This was signposted back in February and launched a week or so ago. Crikey has a polite review with relevant background.
It's an interesting experiment, but the real reason for posting today is that I just noticed a reasonably significant feature on the Australian Defamer site. Back in February Paul Montgomery raised the obvious question about a licensing exercise like this: why wouldn't you just go straight to the original?
Well, guess what? You can't. The link to the "US edition" at the top of the Australian page points straight back to the same (Australian) page. What's more, type the URL to the US edition straight into your browser and you bounce right back to defamer.com.au.
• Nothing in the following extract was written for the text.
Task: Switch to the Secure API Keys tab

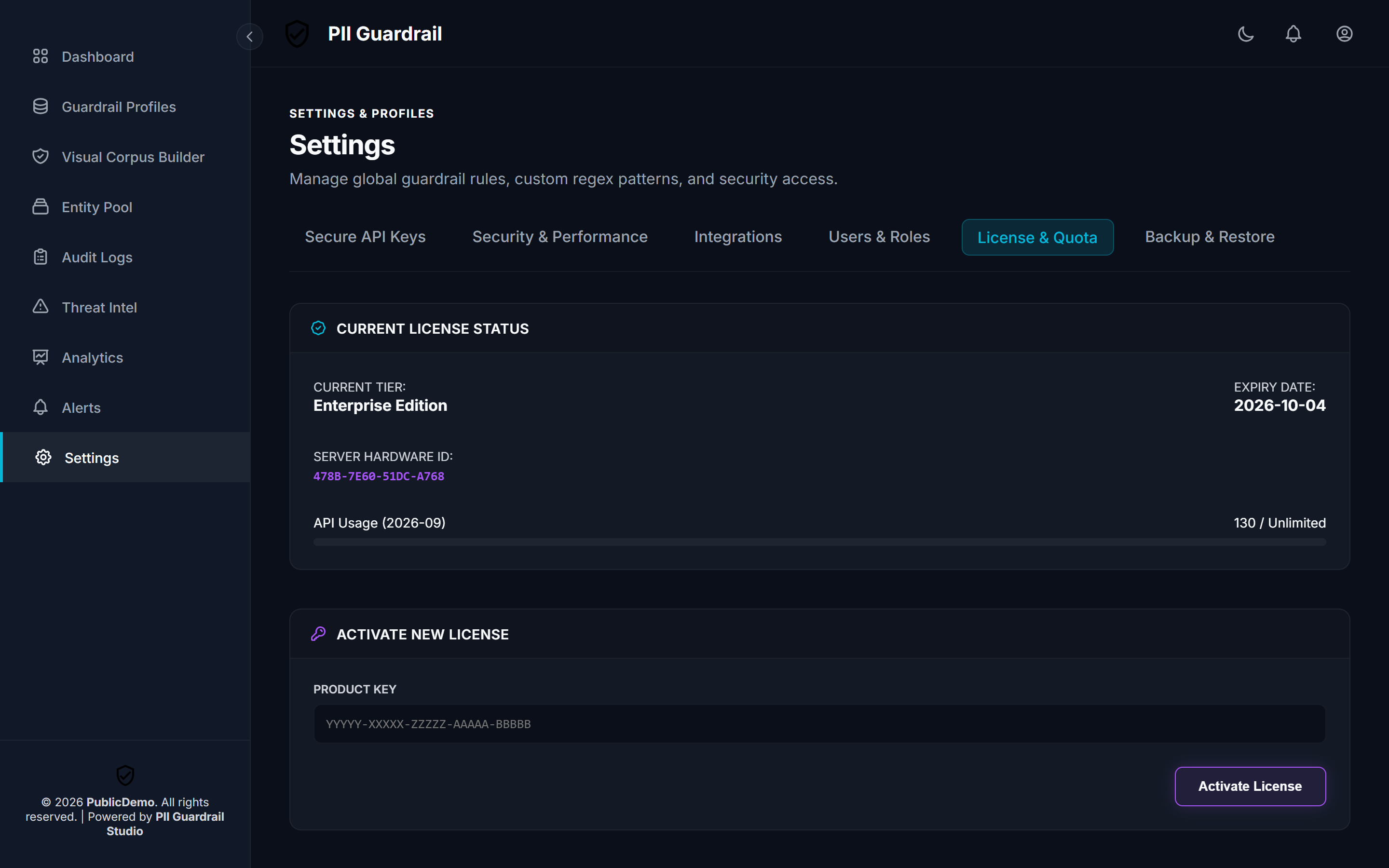Action: coord(365,236)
Are they paranoid? Or shall we give them the benefit of the doubt and assume it's a mistake? I've emailed the editor and we'll see what she says.
Meanwhile, Gizmodo, the Australian partner site to Defamer, doesn't feel the need to restrict its readers from accessing the US edition.
Weirdness.
Update: Redirect quietly corrected
Well, no reply from the editor but strangely enough the re-direct has been fixed. (And no, it wasn't my imagination in the first place. I tested it on two machines.) So, how about that? Let's assume it was an innocent mistake and not an attempt to keep Australian audiences from going straight to the source.
Now we can all see how much copy is being duplicated.
2 comments:
or maybe they had a problem for a little while ... wow ... not unusual in online launches!!!!
Yep, maybe. An innocent mistake. Interesting, though. A one-line reply to my email would have laid it to rest. Though the lack of response doesn't necessarily mean anything. It's interesting, though ...
The original question remains - why wouldn't you go directly to the source for this sort of material?
Now that little problem is fixed, you can.